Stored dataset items
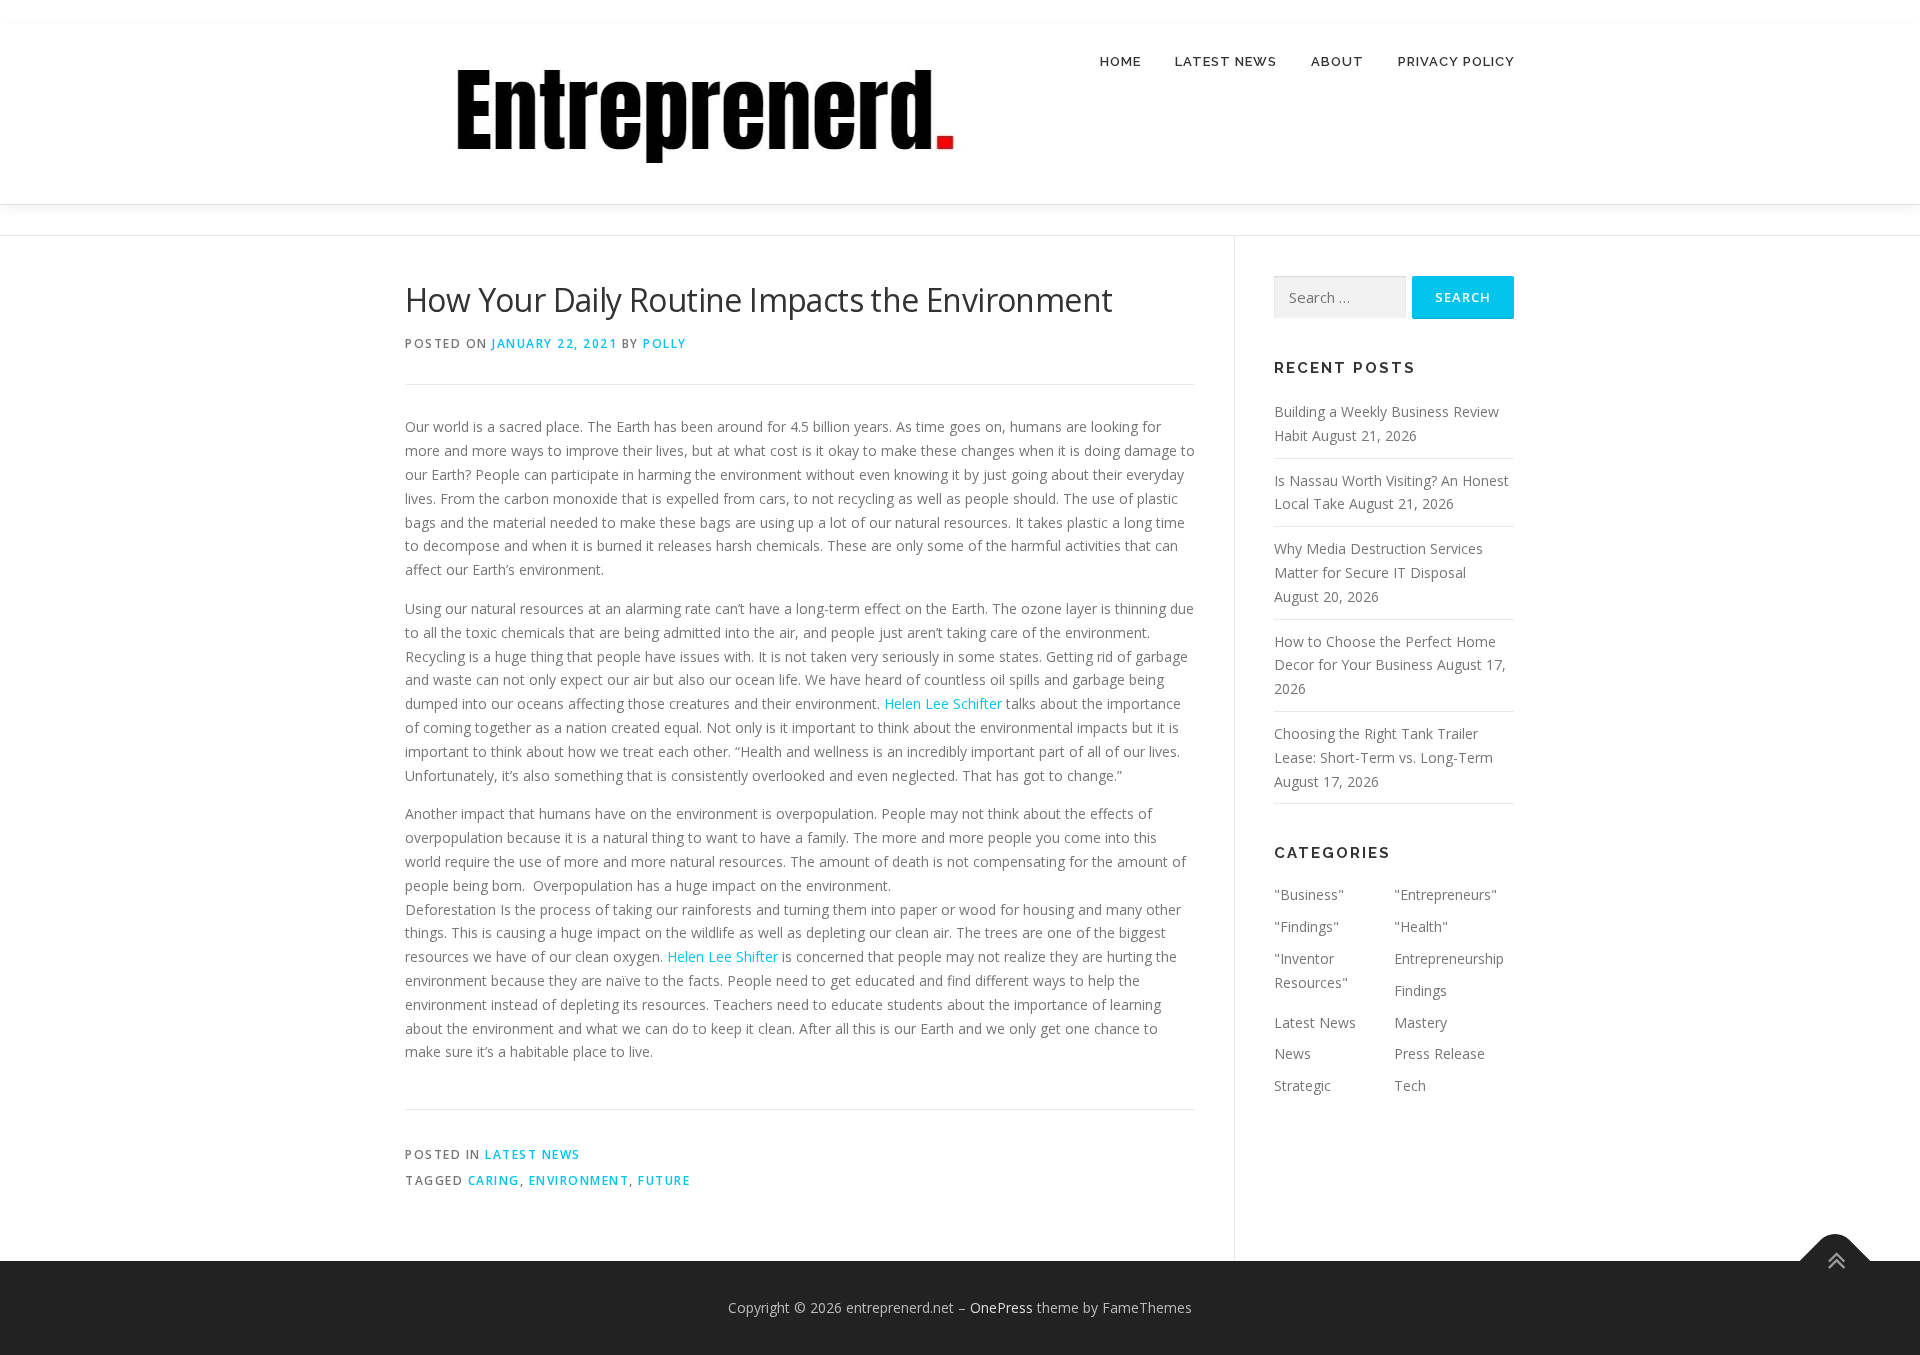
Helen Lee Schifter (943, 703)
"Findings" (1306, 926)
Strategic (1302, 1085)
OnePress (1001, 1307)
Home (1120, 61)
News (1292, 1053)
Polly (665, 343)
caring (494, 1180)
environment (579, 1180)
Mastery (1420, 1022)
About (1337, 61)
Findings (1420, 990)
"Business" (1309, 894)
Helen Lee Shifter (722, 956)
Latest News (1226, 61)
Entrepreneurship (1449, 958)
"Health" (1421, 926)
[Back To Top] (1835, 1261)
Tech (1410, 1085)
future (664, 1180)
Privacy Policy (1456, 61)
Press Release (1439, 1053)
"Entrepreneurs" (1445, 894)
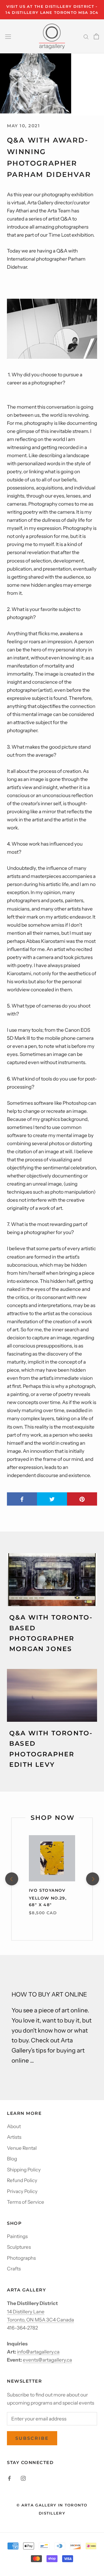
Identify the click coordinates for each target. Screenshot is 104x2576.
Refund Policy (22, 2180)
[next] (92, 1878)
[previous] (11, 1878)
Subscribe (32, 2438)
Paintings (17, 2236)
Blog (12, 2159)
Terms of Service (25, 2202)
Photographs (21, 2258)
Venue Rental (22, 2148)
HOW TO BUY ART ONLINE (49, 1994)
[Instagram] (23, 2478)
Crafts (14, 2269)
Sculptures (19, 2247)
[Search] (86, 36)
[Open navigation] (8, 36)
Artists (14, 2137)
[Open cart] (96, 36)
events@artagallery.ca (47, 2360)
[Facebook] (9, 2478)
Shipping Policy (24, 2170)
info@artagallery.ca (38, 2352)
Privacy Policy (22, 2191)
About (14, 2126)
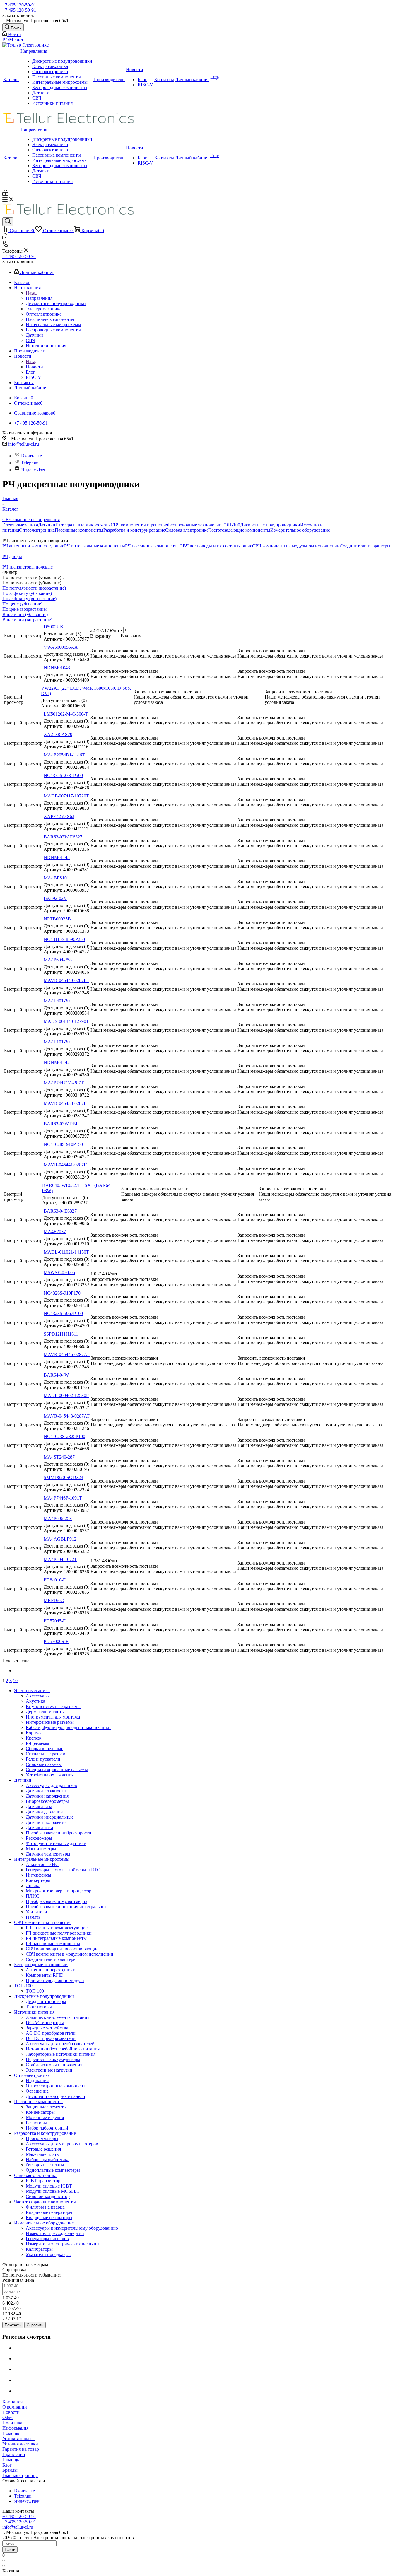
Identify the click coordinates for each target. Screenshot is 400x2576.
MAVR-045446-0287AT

> _Your task_: Make a word-for-word copy of the records above, excluding all pictures.

> _Exercise output_:
Helen Lee Schifter (943, 703)
"Findings" (1306, 926)
Strategic (1302, 1085)
OnePress (1001, 1307)
Home (1120, 61)
News (1292, 1053)
Polly (665, 343)
caring (494, 1180)
environment (579, 1180)
Mastery (1420, 1022)
About (1337, 61)
Findings (1420, 990)
"Business" (1309, 894)
Helen Lee Shifter (722, 956)
Latest News (1226, 61)
Entrepreneurship (1449, 958)
"Health" (1421, 926)
[Back To Top] (1835, 1261)
Tech (1410, 1085)
future (664, 1180)
Privacy Policy (1456, 61)
Press Release (1439, 1053)
"Entrepreneurs" (1445, 894)
Identify the click coordinates for each target. Screenshot is 104x2576.
Refund Policy (22, 2180)
[next] (92, 1878)
[previous] (11, 1878)
Subscribe (32, 2438)
Paintings (17, 2236)
Blog (12, 2159)
Terms of Service (25, 2202)
Photographs (21, 2258)
Venue Rental (22, 2148)
HOW TO BUY ART ONLINE (49, 1994)
[Instagram] (23, 2478)
Crafts (14, 2269)
Sculptures (19, 2247)
[Search] (86, 36)
[Open navigation] (8, 36)
Artists (14, 2137)
[Open cart] (96, 36)
events@artagallery.ca (47, 2360)
[Facebook] (9, 2478)
Shipping Policy (24, 2170)
info@artagallery.ca (38, 2352)
Privacy Policy (22, 2191)
About (14, 2126)
Identify the click coordinates for each target. Screenshot is 400x2576.
MAVR-045446-0287AT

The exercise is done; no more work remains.